Pourtant, le 1er avril, Mediapart révélait une note de la Caisse des dépôts et consignations commandée par le président de la République allant dans le sens d’une marchandisation croissante de la santé. Les propositions tendent vers sa privatisation : encouragement des partenariats public-privé, développement de la santé numérique, mention faite de 700 start-up, éloge d’assurances privées comme Allianz France et du consortium de lutte contre le Covid-19 «soutenu par AG2R La Mondiale, AstraZeneca, CompuGroup Medical, Johnson & Johnson, La Banque postale assurances, Malakoff Humanis, la plateforme de téléconsultation MesDocteurs et le groupe VYV». Un cap qui tranche avec les propos d’Emmanuel Macron, tout comme l’adoption le 23 octobre 2020 à l’Assemblée nationale du projet de loi de financement de la Sécurité sociale (proposé par le gouvernement, donc) pour 2021 qui établit le paiement d’un forfait de 18 euros en cas de visite aux urgences sans hospitalisation, ou encore la suppression de 3 400 lits en 2019 et 4 000 en 2018. Entre 2003 et 2017, environ 69 000 places d’hospitalisation à temps complet ont disparu (1).
Le 25 juillet, un rapport était remis par l'ex-secrétaire générale de la Confédération française démocratique du travail (CFDT) Nicole Notat à Olivier Véran au terme d'une consultation numérique des professionnels de santé et médico-sociaux, et de retours d’expérience territoriaux dans le cadre du «Ségur de la santé». L'une des principales conclusions du document qui préconise la création de 15 000 postes à l'hôpital n'a pas été suivie d'effet.
Un an après le premier confinement de la France, Stéphane Velut, chef du service de neurochirurgie du CHU de Tours (Indre-et-Loire) et auteur de L’hôpital une nouvelle industrie (janvier 2020, éd. Gallimard) et Echec au roi (mars 2020, éd. Gallimard), alarme quant à l’état de l’hôpital dont la privatisation rampante menace le travail des personnels de santé et les soins apportés aux patients.
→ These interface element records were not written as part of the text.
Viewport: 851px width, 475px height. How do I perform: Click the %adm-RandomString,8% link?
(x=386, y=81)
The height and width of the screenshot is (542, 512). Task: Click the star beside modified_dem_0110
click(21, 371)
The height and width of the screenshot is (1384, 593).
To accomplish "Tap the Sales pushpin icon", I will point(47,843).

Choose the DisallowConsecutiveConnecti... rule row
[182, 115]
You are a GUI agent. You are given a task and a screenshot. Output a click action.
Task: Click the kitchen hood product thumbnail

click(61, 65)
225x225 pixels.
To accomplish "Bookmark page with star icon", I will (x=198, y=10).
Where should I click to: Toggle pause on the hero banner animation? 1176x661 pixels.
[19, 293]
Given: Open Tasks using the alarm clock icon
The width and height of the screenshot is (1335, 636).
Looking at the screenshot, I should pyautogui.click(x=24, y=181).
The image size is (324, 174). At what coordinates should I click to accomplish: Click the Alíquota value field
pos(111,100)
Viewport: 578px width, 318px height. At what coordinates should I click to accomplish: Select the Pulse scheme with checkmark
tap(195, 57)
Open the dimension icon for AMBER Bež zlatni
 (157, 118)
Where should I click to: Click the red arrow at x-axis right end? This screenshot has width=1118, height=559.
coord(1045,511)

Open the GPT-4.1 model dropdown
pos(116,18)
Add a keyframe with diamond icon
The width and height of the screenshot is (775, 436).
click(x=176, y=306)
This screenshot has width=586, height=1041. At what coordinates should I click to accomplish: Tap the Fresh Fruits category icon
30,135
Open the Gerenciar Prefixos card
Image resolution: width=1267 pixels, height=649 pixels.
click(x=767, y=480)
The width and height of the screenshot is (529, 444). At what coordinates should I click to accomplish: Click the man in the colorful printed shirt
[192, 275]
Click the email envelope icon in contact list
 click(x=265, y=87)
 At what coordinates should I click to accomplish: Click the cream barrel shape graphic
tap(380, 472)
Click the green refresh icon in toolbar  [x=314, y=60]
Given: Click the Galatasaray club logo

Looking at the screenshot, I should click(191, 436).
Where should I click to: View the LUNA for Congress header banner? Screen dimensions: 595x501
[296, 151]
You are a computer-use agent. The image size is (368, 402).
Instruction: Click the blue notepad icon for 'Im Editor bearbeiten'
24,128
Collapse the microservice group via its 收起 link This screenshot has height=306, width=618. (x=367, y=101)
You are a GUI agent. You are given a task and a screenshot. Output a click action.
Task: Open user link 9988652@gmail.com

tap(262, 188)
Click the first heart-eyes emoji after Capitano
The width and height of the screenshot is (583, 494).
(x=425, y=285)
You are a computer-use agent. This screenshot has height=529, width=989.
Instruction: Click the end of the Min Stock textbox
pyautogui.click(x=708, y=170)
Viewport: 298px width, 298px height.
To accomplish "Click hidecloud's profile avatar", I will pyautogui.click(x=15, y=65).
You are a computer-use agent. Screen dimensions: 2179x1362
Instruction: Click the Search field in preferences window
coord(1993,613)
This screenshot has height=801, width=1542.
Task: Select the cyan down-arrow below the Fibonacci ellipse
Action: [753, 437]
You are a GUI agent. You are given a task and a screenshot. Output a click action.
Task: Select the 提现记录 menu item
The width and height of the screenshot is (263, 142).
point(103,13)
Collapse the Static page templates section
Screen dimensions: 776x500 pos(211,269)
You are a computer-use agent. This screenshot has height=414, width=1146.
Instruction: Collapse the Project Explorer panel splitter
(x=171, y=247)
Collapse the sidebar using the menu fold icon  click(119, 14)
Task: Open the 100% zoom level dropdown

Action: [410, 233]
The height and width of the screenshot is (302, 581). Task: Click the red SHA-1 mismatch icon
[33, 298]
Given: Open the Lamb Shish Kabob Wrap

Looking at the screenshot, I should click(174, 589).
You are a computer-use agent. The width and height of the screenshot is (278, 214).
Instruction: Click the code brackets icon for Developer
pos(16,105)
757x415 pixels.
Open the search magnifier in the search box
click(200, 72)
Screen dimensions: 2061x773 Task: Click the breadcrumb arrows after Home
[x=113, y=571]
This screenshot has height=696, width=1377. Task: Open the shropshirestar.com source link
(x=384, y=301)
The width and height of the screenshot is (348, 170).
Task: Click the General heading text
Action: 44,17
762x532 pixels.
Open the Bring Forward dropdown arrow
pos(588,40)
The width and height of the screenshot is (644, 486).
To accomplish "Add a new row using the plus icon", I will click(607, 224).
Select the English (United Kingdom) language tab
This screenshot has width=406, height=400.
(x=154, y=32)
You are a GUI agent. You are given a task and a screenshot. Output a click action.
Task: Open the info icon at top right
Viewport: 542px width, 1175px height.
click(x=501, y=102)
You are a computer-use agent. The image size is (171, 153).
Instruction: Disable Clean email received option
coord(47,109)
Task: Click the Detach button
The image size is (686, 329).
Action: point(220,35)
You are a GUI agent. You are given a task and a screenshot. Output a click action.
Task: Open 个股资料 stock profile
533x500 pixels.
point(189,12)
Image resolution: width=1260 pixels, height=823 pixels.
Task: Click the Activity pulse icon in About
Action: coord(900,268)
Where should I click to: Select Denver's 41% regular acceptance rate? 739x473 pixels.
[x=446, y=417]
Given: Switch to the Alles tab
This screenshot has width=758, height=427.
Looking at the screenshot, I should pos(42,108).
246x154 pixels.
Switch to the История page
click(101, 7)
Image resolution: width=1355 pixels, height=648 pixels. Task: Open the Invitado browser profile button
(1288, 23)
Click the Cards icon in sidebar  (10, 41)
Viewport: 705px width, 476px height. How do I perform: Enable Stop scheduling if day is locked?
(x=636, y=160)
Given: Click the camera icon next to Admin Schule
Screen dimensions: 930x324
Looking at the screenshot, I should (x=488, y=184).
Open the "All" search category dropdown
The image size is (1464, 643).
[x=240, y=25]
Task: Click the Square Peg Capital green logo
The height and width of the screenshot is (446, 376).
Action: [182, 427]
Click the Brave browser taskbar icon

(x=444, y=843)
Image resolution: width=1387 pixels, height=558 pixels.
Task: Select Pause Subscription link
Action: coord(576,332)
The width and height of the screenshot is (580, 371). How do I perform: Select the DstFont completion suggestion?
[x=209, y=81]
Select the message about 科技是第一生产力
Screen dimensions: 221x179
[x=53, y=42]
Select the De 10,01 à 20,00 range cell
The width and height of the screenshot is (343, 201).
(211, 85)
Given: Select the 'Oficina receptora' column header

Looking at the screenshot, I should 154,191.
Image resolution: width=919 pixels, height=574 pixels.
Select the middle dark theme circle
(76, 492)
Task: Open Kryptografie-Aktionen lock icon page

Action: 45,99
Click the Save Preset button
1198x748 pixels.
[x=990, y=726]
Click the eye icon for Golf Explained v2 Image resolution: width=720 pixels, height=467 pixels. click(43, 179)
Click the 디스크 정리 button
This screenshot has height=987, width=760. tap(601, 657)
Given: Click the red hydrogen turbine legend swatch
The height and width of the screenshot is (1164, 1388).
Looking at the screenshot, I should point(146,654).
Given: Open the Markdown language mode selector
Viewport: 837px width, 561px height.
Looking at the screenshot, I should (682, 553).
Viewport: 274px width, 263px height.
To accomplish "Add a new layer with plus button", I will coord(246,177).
RT France : Malgré une diminution des moyens accordés au système de santé français, vous racontez devoir maintenir votre qualité de travail. Comment cela se manifeste-t-il ?
Stéphane Velut : Dans le service où je travaille, 11 lits ont été supprimés. La marche est la même dans tous les services. On sous-entend donc au chef de service que je suis qu'avec moins de lits je dois continuer à soigner. Refuser des malades est inimaginable. Résultat : nous faisons attendre des malades et avançons la sortie de certains d’un ou deux jours, etc. Autrement dit, par la diminution du nombre de lits, on nous impose l’augmentation des flux. Nous devons faire tourner la machine de plus en plus rapidement. Cela est nommé «le management par délégation de responsabilité». Il s’agit d’une technique qui consiste à dire à son subordonné : «Voici le but à atteindre, la façon de l’atteindre vous incombe, vous en êtes responsable.»
Ironiquement, un consultant employé par le cabinet de conseil Capgemini est récemment venu nous vanter les mérites d’une diminution du nombre de lits (actée dès 2012) par ce qui a été nommé le CoPermo (comité interministériel de performance et de modernisation de l’offre de soins) mis en place par l'ancienne ministre de la Santé Marisol Touraine.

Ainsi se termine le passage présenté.